§ Your assignment:
Once the line with "Where should I click to: Click" is found, write it out along with each later line exactly, through the end of the entries, skipping every picture.

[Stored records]
########################################

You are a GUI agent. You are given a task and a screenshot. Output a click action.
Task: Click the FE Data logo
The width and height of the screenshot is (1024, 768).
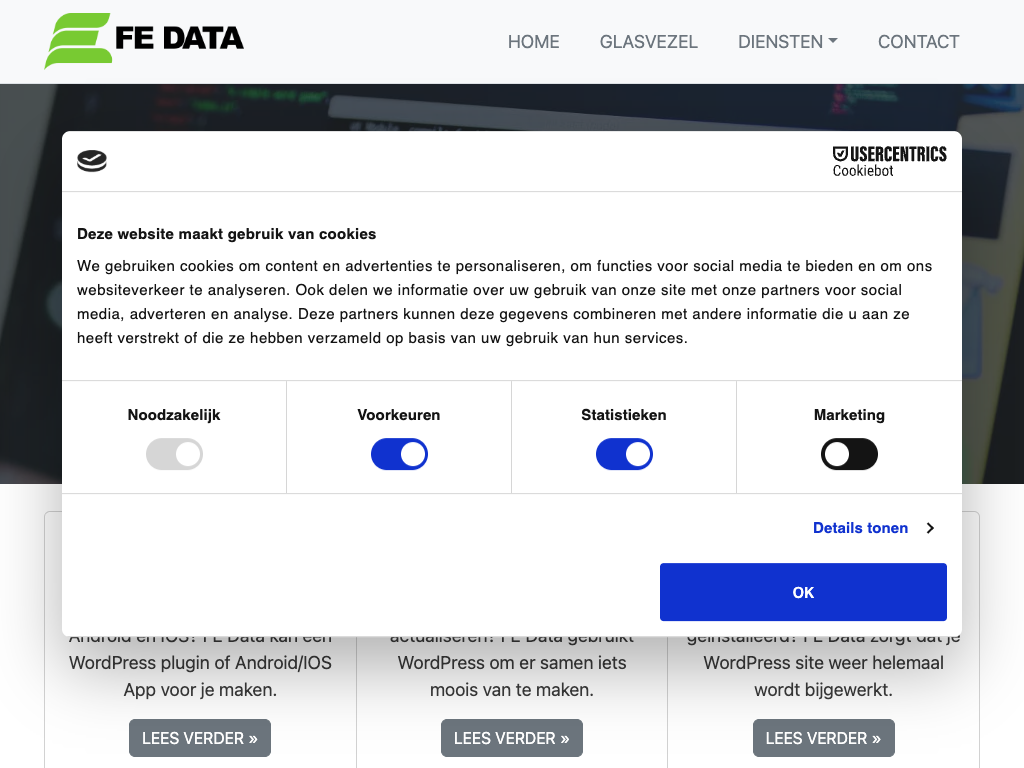(x=144, y=41)

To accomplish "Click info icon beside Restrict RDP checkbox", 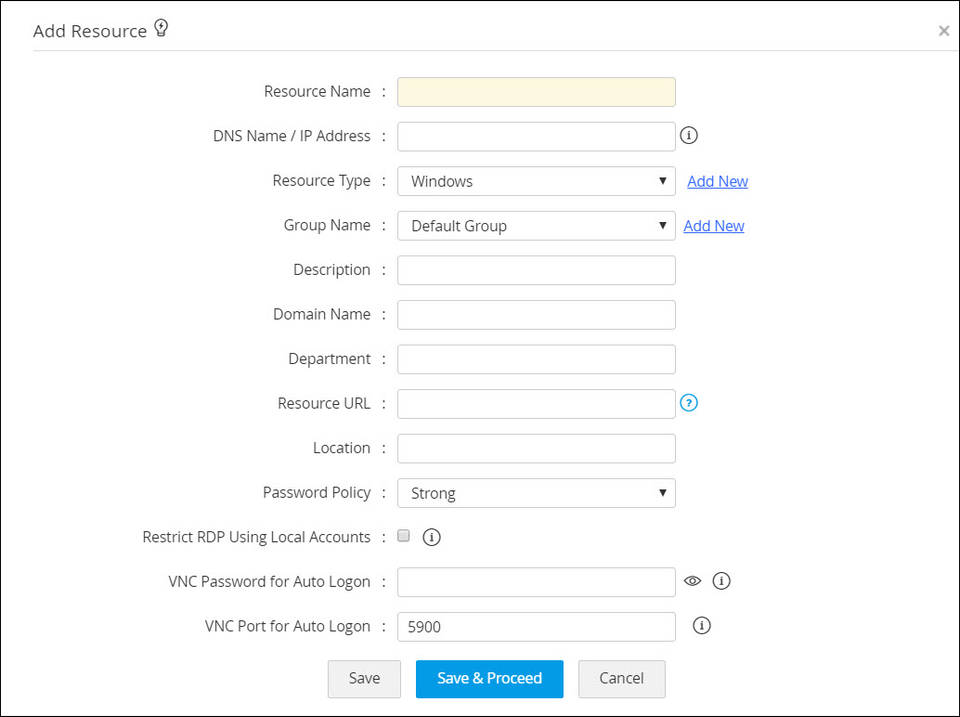I will coord(431,537).
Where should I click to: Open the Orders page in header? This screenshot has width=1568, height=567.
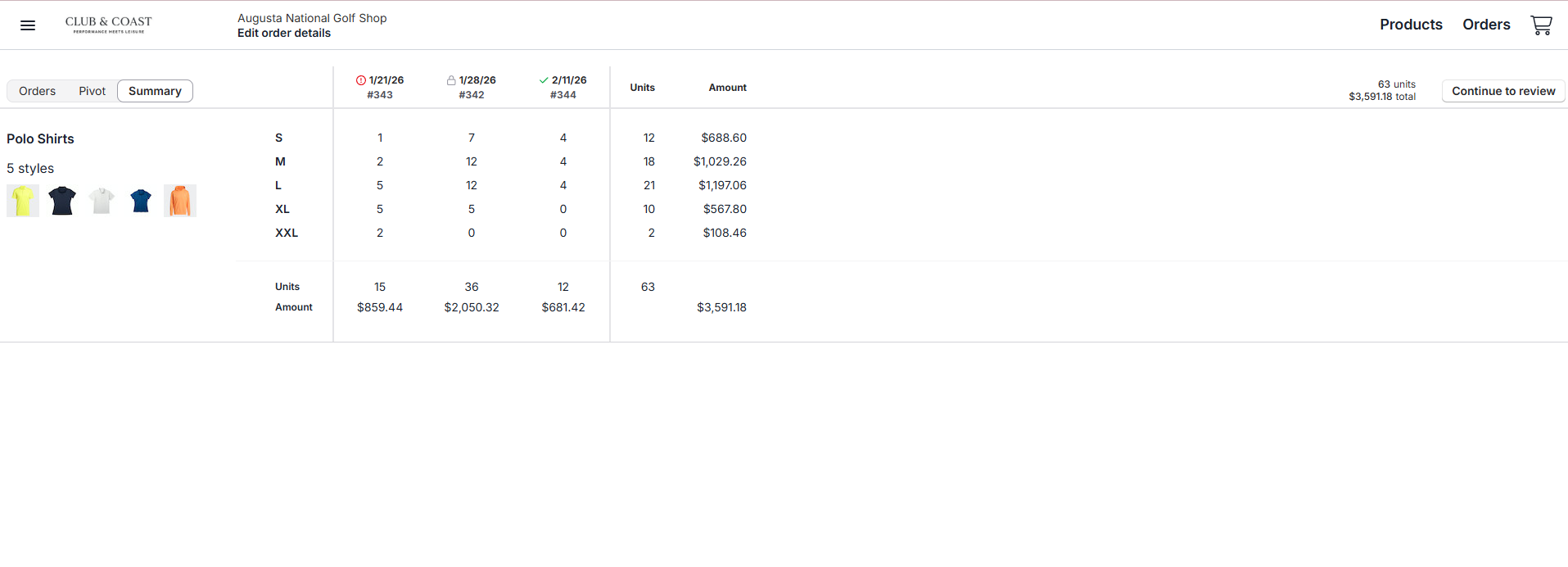(x=1486, y=25)
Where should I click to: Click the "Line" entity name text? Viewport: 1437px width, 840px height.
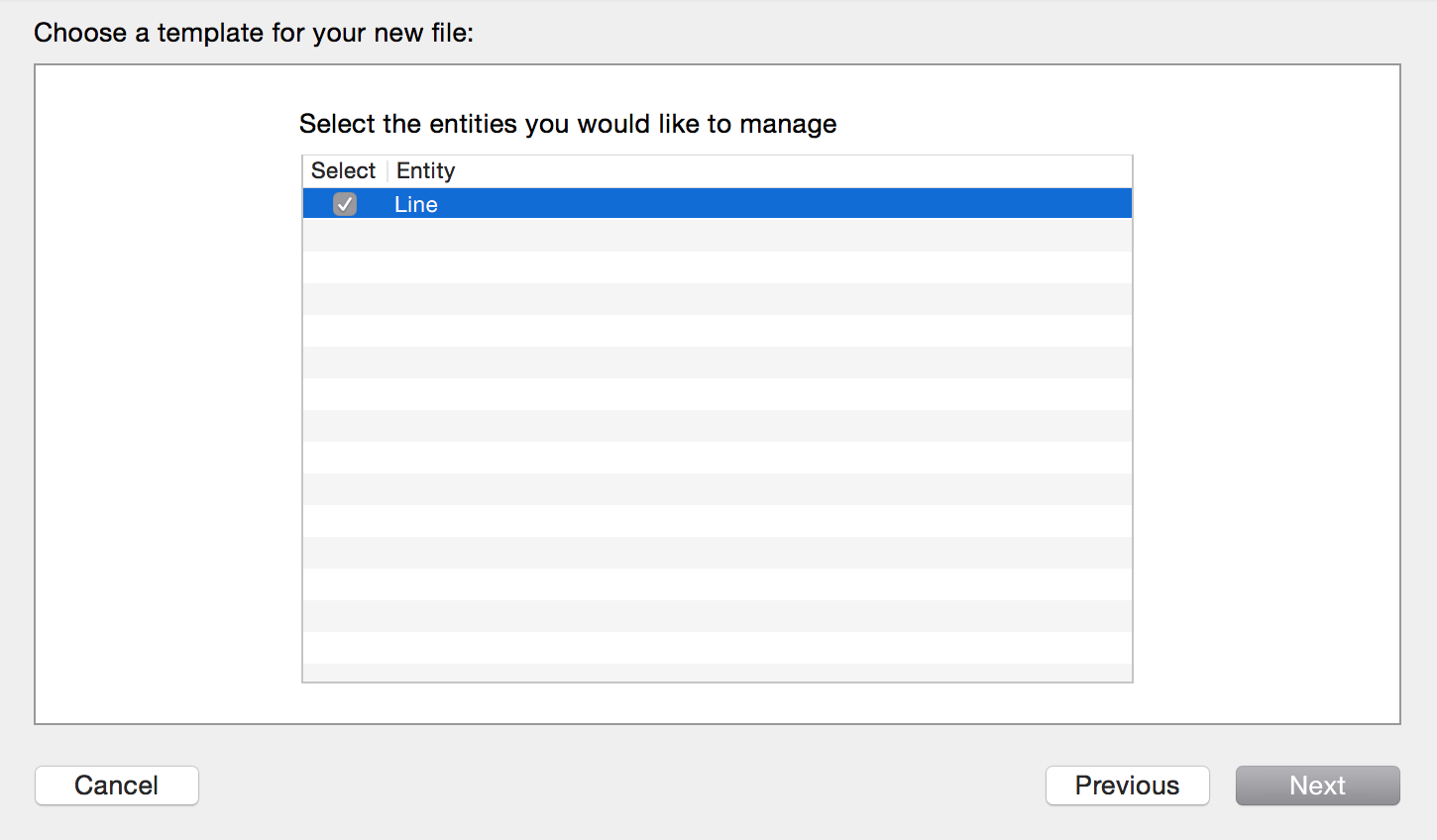pyautogui.click(x=416, y=204)

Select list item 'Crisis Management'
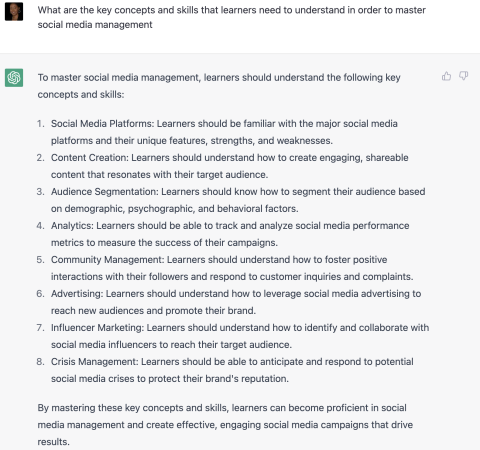[232, 370]
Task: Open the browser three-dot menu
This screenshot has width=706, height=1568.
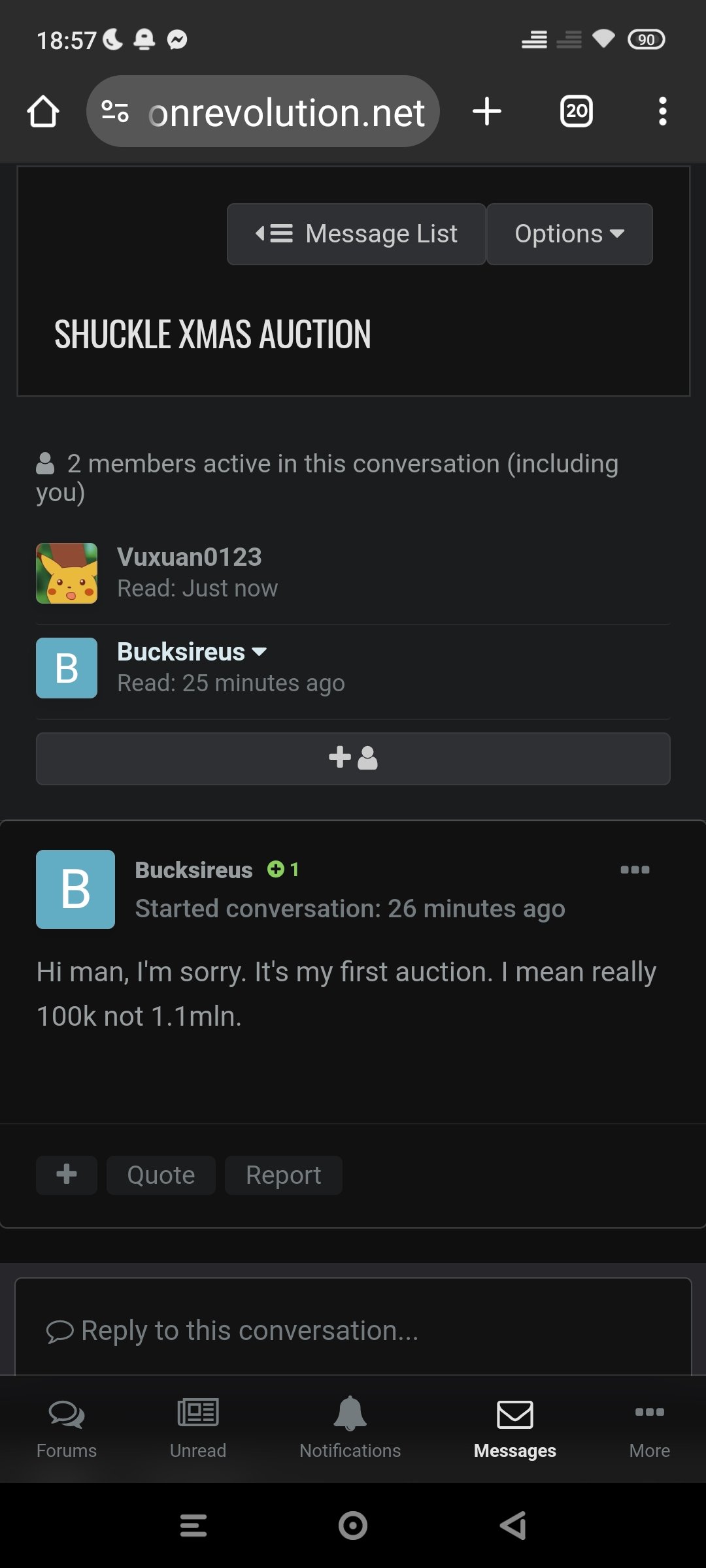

########################################

§ Task answer:
Where should I click to: Click the "Line" entity name text? Viewport: 1437px width, 840px height.
pyautogui.click(x=416, y=204)

Select list item 'Crisis Management'
[232, 370]
Task: Open the browser three-dot menu
This screenshot has width=706, height=1568.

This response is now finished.